Fig. 1: Overview of the study design.
figure 1

Flowchart of the study, which encompasses the Japanese GWAS with the BBJ first cohort (9,826 AF cases and 140,446 controls), a replication study using the BBJ second cohort (4,602 cases and 44,075 controls), a cross-ancestry meta-analysis with large-scale European GWASs (77,690 cases and 1,167,040 controls in total) and downstream analyses.

Table 1 New AF risk loci identified in the Japanese GWAS

To replicate the five newly identified loci, we performed genotyping and association analysis in an independent Japanese cohort including 4,602 cases and 44,075 controls. All of the lead variants were successfully replicated with nominal associations (P < 0.05) in the same effect direction (Supplementary Table 2). Among the lead variants in the five new loci, rs202030113 (MAF = 1.2%) and rs778479352 (MAF = 0.25%) were observed only in the East Asian population according to the Genome Aggregation Database v2.1.1 (gnomAD)9. rs202030113 is located in the intronic region 3 bp away from an exon-intron boundary of SYNE1 and is predicted as a splice donor loss with a spliceAI δ score of 0.33 (ref. 10). A strong signal (odds ratio (OR) for AF development = 2.00, 95% confidence interval (CI) = 1.73–2.31, P = 1.6 × 10−20) was displayed by rs778479352, the lead variant located in an intron of FGF13, which is involved in the region of ENCODE11 accession no. EH38E2771113 (https://screen-v2.wenglab.org/search/?q=EH38E2771113&assembly=GRCh38), where high H3K4me3 and H3K27ac signals were observed, suggesting that rs778479352 might function as a candidate cis-regulatory element.

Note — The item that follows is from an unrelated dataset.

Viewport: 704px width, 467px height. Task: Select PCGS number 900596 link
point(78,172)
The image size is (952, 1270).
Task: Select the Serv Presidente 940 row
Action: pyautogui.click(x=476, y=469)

To identify AF-associated variants independent of the lead variant at each locus, we performed a stepwise conditional analysis, in which 18 independent variants (locus-wide P < 5.0 × 10−6) were additionally detected, increasing the total number of AF-associated signals to 49 (Extended Data Fig. 2 and Supplementary Table 3). We identified ten loci that had multiple independent association signals, especially in the PITX2-C4orf32 locus with six association signals (nsignal = 2: GORAB-PRRX1, CAND2, HAND2-AS1, FANCC, NEBL, AKAP6, ZFHX3 loci, nsignal = 3: LINC02459-TBX5 locus, nsignal = 4: NEURL1 locus, and nsignal = 6: PITX2-C4orf32 locus). Of these additional signals, three variants were observed only in East Asian populations in gnomAD (rs577463446 at the FANCC locus, MAF = 0.5%, OR = 1.58; rs965277670 at NEBL locus, MAF = 0.6%, OR = 1.65; rs201901902 at NEURL1 locus MAF = 0.5%, OR = 1.68).

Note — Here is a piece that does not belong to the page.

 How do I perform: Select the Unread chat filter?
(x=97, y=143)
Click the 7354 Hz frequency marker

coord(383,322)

Cross-ancestry meta-analysis identified 33 new risk loci for AF

To improve the statistical power to detect further genetic associations with AF, we conducted a cross-ancestry meta-analysis by combining the current Japanese GWAS (BBJ) and two European GWASs: a large-scale meta-analysis of European populations (EUR)7 and biobank data of FinnGen data release 2 (FIN). Together, the three datasets yielded 77,690 cases (BBJ: 9,826, EUR: 60,620 and FIN: 7,244) and 1,167,040 controls (BBJ: 140,446, EUR: 970,216 and FIN: 56,378). We tested a total of 5,158,449 variants with MAF ≥ 1% and identified 150 AF-associated loci with genome-wide significance (log10 Bayes factor (BF) > 6; Fig. 2, Supplementary Table 4 and Supplementary Datasets 3 and 4). Of these loci, 33 have not been reported previously, including three new loci detected in the current Japanese GWAS. In total, we identified 35 new loci through the current Japanese GWAS and cross-ancestry meta-analysis (Table 2).

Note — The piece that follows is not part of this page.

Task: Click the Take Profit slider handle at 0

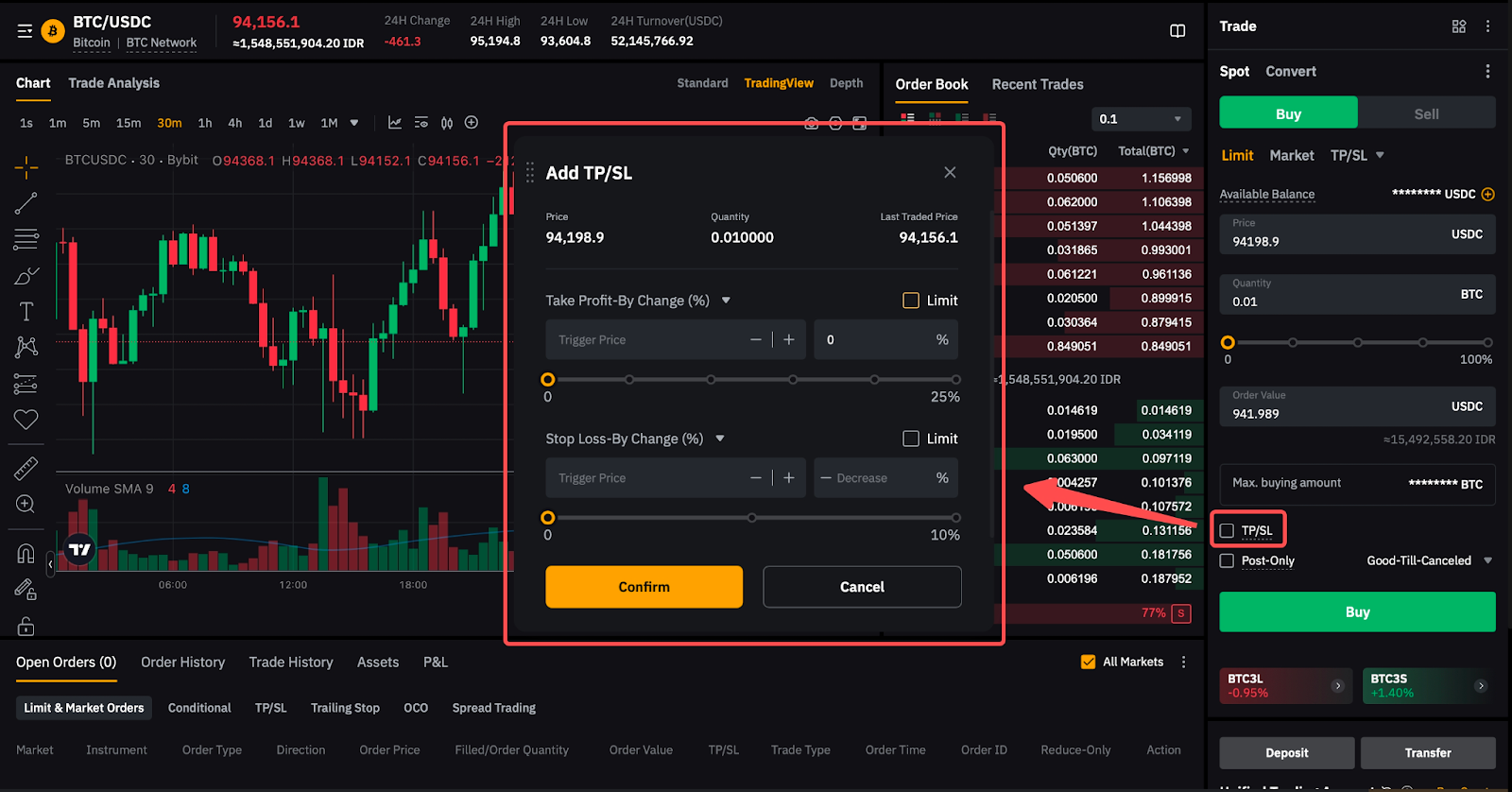Action: pyautogui.click(x=548, y=380)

Fig. 2: Manhattan plot for the cross-ancestry meta-analysis.
figure 2

The results of the cross-ancestry meta-analysis (77,690 AF cases and 1,167,040 controls) are shown. The log10 BFs on the y axis are shown against the genomic positions (hg19) on the x axis. Association signals that reached a genome-wide significance level (log10 BF > 6) are shown in blue if previously reported loci and in red if new loci.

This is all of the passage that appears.